As we slowly navigate our way out of the pandemic there is an inspiring vision that can animate our journey. It’s a vision of kindness and compassion, comfort and connection, joy and relief. Poignantly, it appears at the beginning of Vayera, the Torah portion of the Shabbat Project, taking place this week.
It’s a sweltering hot day, Abraham is recovering from his circumcision at the age of 99 years – yet he’s sitting at the entrance of his tent waiting restlessly for passersby to help. His tent is open on all four sides so that anyone needing rest, comfort and shelter can enter.
Suddenly, a group of desert wayfarers appear out of the haze, and we read of Abraham’s evident delight and enthusiasm as he rushes to assist them (unbeknown to him, they are angels sent by God). Abraham ushers them into the shade of the tent and plies them with refreshments and cool water. They are provided with life-giving relief from the hardships of their travels. They are left rejuvenated and refreshed, ready to continue their journey, ready to face the desert once again.

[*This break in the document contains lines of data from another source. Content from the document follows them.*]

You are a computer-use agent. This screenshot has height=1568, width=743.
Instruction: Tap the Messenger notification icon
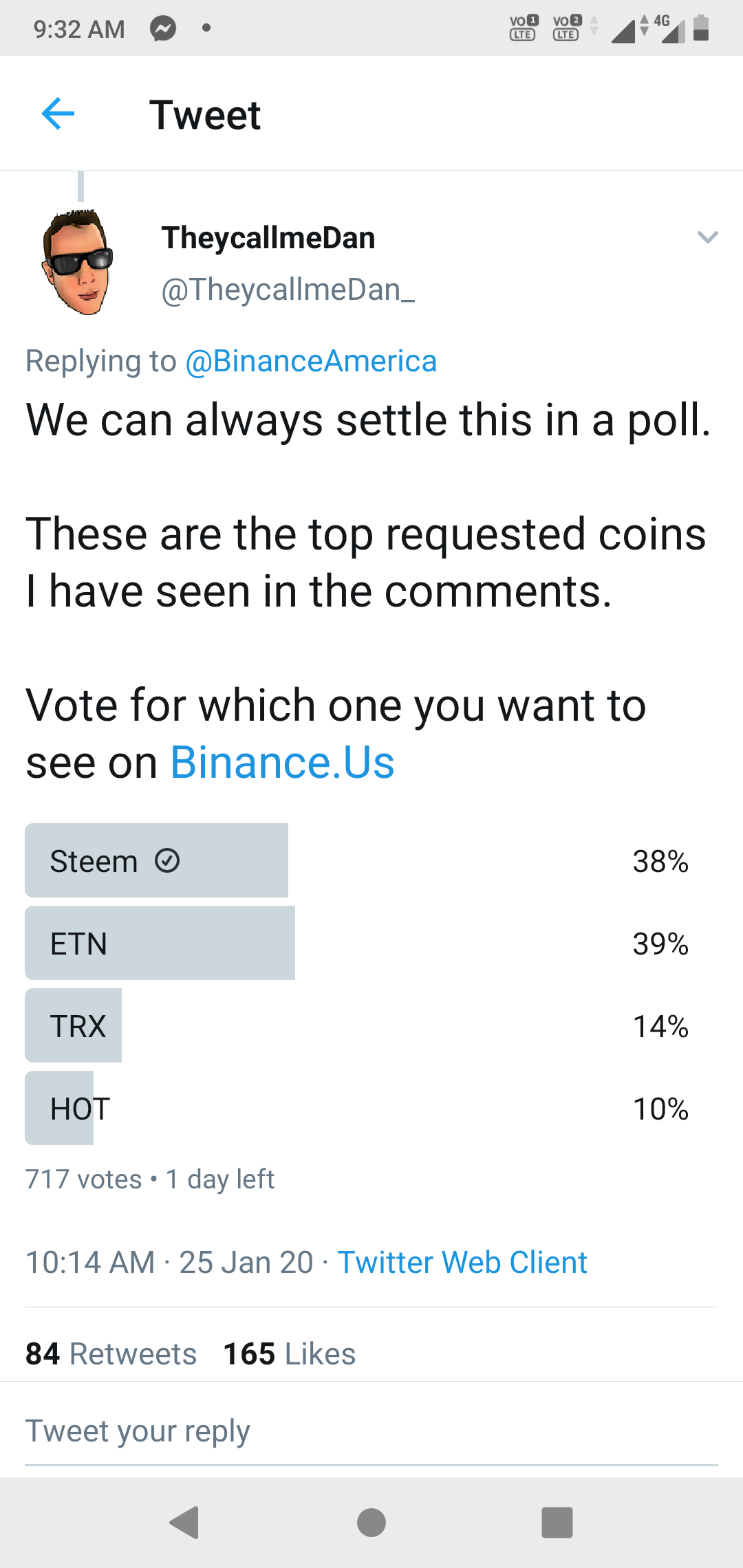tap(164, 29)
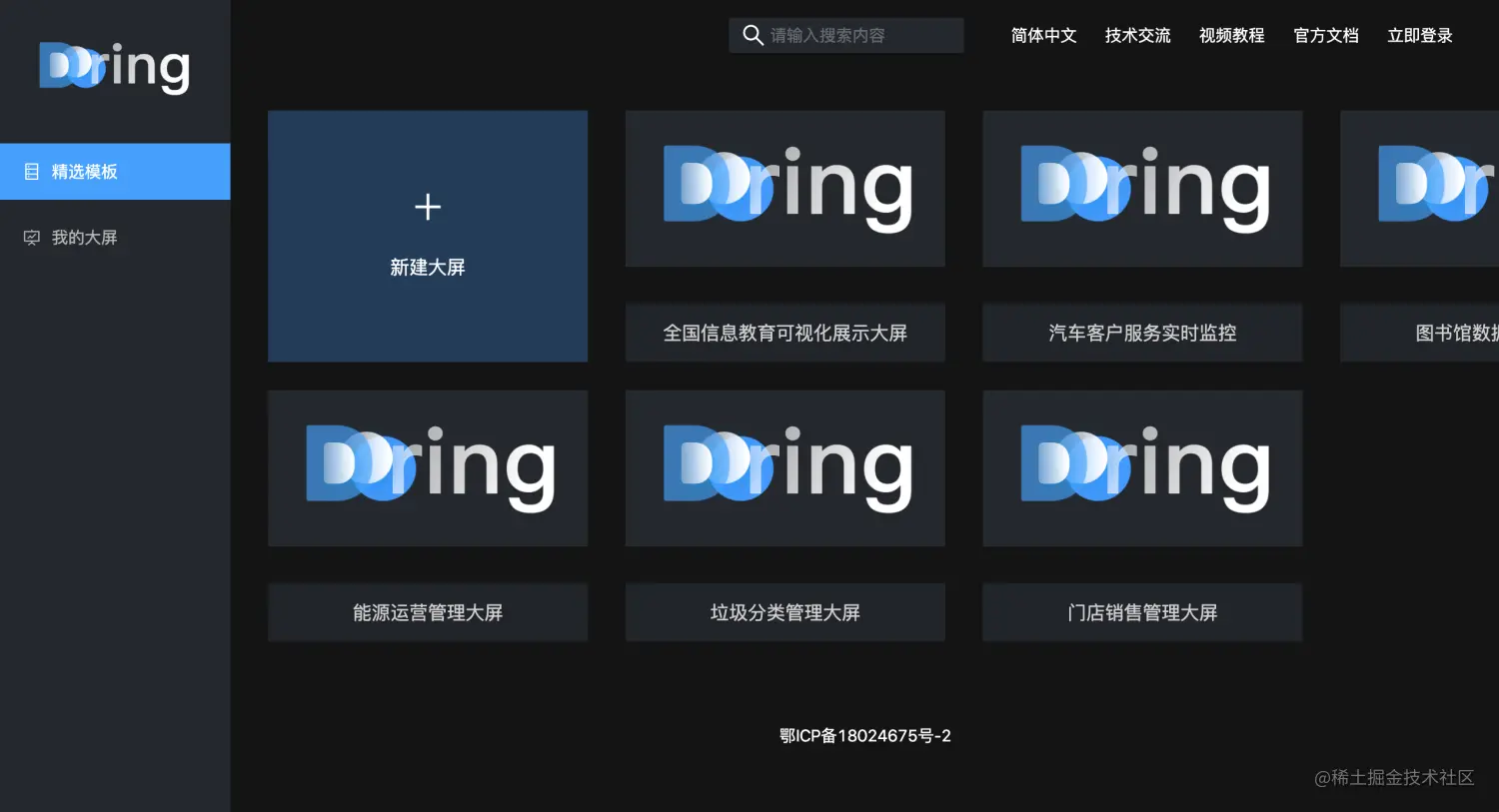Open the 技术交流 navigation item
This screenshot has height=812, width=1499.
[1136, 35]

Right now, the world feels not so different from the same sweltering hot desert. A global pandemic has disrupted our lives in the most profound and unsettling way. Even as the vaccine is helping us get a grip on the virus, there is economic uncertainty and ongoing political instability across the globe.
At this time, like Abraham’s tent, the Shabbat Project offers us shade and relief from the harshness of our world. It’s a big, shady, welcoming tent of healing and connection, love and joy, strength and faith. It can give us the shelter, comfort and support we need to emerge rejuvenated and refreshed, ready to tackle the great challenges that lie before us.
Of course, Abraham’s tent was not just a place of physical rejuvenation in the desert, but also a spiritual oasis in an idolatrous and morally parched world. From within that tent, Abraham and Sarah spread the values of ethical monotheism to everyone who walked through its open flaps.
The Shabbat Project, too, is a spiritual oasis in whose shade we reconnect with Shabbat, which has sustained us through the most arid and hostile periods of our history, as well as in good times. We take shelter beneath its eternal values.
When we keep Shabbat, we reconnect with our families and the people around us, with our inner selves, and with our Creator. We feel the presence of God in our midst, and remind ourselves that whatever we are going through, we are held by Him.
And like Abraham’s tent, the Shabbat Project is open on all sides, to Jews of all backgrounds. It’s a welcoming space where we can all congregate, finding shelter and relief in the joy of Shabbat, whatever our differences. Shabbat belongs to every Jew.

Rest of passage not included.